At step 1408, the method 1400 may include generating a graph of the artificial intelligence model using the text, the portion of the content indicative of the visual representation, any other information extracted from the manually-generated content, or a combination thereof. For example, the system 100, such as by utilizing a neural network, may generate a graph representing an artificial intelligence model. The graph may include any number of modules, layers, blocks, connections (e.g., lines connecting blocks, modules, layers, etc.), or a combination thereof. Additionally, in certain embodiments, modules, layers, and/or blocks may represent nodes and the connections may be vertices of the graph. In certain embodiments, the system 100, such as by utilizing a neural network, may visually render the graph, such as on a user interface of an application supporting the operative functionality of the system 100. In certain embodiments, for example, the graph may be rendered so that a user, such as first user 101, may perceive the graph on the user interface of the application that may be executing and/or is accessible via the first user device 102. In certain embodiments, the generating of the graph may be performed and/or facilitated by utilizing the first user device 102, the second user device 111, the server 140, the server 145, the server 150, the server 160, the communications network 135, any component of the system 100, any combination thereof, or by utilizing any other appropriate program, network, system, or device.

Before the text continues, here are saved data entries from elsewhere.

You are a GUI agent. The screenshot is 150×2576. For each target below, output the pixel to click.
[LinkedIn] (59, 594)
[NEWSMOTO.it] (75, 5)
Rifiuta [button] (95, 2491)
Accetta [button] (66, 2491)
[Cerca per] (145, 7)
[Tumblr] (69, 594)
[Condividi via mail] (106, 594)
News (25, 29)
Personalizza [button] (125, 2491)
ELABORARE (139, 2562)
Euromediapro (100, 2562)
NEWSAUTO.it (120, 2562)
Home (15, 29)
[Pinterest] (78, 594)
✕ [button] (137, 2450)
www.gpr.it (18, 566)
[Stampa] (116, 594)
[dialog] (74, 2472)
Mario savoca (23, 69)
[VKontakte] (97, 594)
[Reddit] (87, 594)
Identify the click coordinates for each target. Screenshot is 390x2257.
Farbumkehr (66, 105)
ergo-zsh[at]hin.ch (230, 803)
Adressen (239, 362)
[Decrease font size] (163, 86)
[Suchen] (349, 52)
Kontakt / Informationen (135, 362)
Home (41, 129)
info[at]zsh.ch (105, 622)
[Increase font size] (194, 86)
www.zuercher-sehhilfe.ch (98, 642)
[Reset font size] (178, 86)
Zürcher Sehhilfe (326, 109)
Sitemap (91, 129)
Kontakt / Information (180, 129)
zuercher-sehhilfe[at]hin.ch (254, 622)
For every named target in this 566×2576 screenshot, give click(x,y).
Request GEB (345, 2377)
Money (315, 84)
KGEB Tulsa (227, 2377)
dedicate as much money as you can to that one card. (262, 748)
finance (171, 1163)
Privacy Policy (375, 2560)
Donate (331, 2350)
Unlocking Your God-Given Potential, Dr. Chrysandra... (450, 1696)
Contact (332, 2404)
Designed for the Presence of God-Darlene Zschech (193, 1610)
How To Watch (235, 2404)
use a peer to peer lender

At step 1410, the method 1400 may include receiving a selection of one or more properties for the artificial intelligence model to be created by the system 100. In certain embodiments, the selection may be performed by the first user 101, such as by selecting an option to set a property via a user interface of the application supporting the operative functionality of the system 100. In certain embodiments, the first user 101 may directly input a value for a property into the application. In certain embodiments, properties may include, but are not limited to, a specification of a type of module for a particular layer of the artificial intelligence model (e.g., convolutional, attention, maxp, etc.), a kernel value (e.g., 3), a stride value, a padding value, a dilation value, a maps value, any type of property of a module, any type of property for a layer, any type of property for a model, or a combination thereof. In certain embodiments, the selection of the one or more properties may be performed and/or facilitated by utilizing the first user device 102, the second user device 111, the server 140, the server 145, the server 150, the server 160, the communications network 135, any component of the system 100, any combination thereof, or by utilizing any other appropriate program, network, system, or device.
At step 1412, the method 1400 may include generating a model definition for the artificial intelligence model by generating code for the artificial intelligence model. In certain embodiments, the model definition may include the code for one or more of the modules contained within the artificial intelligence model. In certain embodiments, the model definition may identify the characteristics of the model, the specific modules of the model, the specific code to implement the modules of the model, the specific functionality of the model, the types of tasks that the model can perform, the computational resources required by the model, the parameters required for the module, the operations conducted by the model, any other features of a model, or a combination thereof. In certain embodiments, the model definition of the artificial intelligence model may be generated from the graph of the artificial intelligence model. For example, the graph may be utilized to identify the specific modules and connections between or among modules that the artificial intelligence model is to have. In certain embodiments, the model definition may be generated by a neural network and may be performed and/or facilitated by utilizing the first user device 102, the second user device 111, the server 140, the server 145, the server 150, the server 160, the communications network 135, any component of the system 100, any combination thereof, or by utilizing any other appropriate program, network, system, or device.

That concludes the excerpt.